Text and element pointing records

○ ○ ○ ○ ○

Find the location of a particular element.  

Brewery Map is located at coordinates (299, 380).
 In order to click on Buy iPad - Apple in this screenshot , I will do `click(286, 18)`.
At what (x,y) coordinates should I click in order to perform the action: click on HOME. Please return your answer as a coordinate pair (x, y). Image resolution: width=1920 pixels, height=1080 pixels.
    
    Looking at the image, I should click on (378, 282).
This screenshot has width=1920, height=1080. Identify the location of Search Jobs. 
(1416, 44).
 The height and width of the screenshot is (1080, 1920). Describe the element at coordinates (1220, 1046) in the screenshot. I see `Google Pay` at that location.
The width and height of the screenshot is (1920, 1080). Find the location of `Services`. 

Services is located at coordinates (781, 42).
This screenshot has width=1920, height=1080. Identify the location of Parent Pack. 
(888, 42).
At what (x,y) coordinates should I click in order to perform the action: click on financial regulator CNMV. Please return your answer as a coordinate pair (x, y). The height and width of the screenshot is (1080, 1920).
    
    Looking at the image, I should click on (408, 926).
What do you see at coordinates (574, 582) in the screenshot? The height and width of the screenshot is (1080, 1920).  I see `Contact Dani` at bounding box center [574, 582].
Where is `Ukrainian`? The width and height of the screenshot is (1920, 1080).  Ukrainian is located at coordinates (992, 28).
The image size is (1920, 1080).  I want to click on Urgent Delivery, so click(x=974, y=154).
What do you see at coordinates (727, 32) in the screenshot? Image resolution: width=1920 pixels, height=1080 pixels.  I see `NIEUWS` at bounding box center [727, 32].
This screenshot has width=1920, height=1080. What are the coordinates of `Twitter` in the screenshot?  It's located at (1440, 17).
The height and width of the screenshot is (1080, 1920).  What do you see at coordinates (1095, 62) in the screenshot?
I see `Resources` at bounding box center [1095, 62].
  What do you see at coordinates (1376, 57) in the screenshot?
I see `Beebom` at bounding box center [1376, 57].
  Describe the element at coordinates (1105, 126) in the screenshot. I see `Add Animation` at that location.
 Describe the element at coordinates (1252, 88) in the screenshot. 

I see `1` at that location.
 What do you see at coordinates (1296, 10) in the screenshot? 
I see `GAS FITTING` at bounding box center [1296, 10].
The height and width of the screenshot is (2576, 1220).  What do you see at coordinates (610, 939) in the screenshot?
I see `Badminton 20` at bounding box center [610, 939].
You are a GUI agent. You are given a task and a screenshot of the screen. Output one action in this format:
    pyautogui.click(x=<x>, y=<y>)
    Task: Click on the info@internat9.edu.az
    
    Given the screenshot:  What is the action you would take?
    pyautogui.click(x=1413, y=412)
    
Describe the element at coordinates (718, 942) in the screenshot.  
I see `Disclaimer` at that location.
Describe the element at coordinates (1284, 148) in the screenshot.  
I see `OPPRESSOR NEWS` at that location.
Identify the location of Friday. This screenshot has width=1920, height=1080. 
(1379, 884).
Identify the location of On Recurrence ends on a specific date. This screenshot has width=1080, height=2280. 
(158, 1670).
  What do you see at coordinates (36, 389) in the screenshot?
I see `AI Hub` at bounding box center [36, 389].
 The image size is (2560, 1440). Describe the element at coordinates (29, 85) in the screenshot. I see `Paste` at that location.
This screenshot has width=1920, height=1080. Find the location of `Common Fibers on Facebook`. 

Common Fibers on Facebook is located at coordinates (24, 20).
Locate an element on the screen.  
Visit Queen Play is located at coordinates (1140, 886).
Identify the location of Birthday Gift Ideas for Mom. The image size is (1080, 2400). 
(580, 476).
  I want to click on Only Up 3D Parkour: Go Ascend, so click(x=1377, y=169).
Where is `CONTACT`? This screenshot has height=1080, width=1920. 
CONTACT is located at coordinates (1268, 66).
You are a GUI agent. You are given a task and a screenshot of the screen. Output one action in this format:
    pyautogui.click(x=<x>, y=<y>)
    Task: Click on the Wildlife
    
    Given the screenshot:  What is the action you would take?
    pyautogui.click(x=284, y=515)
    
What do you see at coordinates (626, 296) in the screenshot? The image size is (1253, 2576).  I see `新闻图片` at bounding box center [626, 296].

○ ○ ○ ○ ○

> **WORK TO DO**: Turn the part of the data that opens with the line containing "Identify the location of On" and closes with the line containing "center [36, 389]." into a numbered list, skipping any blank lines.

> **PROBLEM SOLUTION**:
1. Identify the location of On Recurrence ends on a specific date. This screenshot has width=1080, height=2280. 
2. (158, 1670).
3.   What do you see at coordinates (36, 389) in the screenshot?
4. I see `AI Hub` at bounding box center [36, 389].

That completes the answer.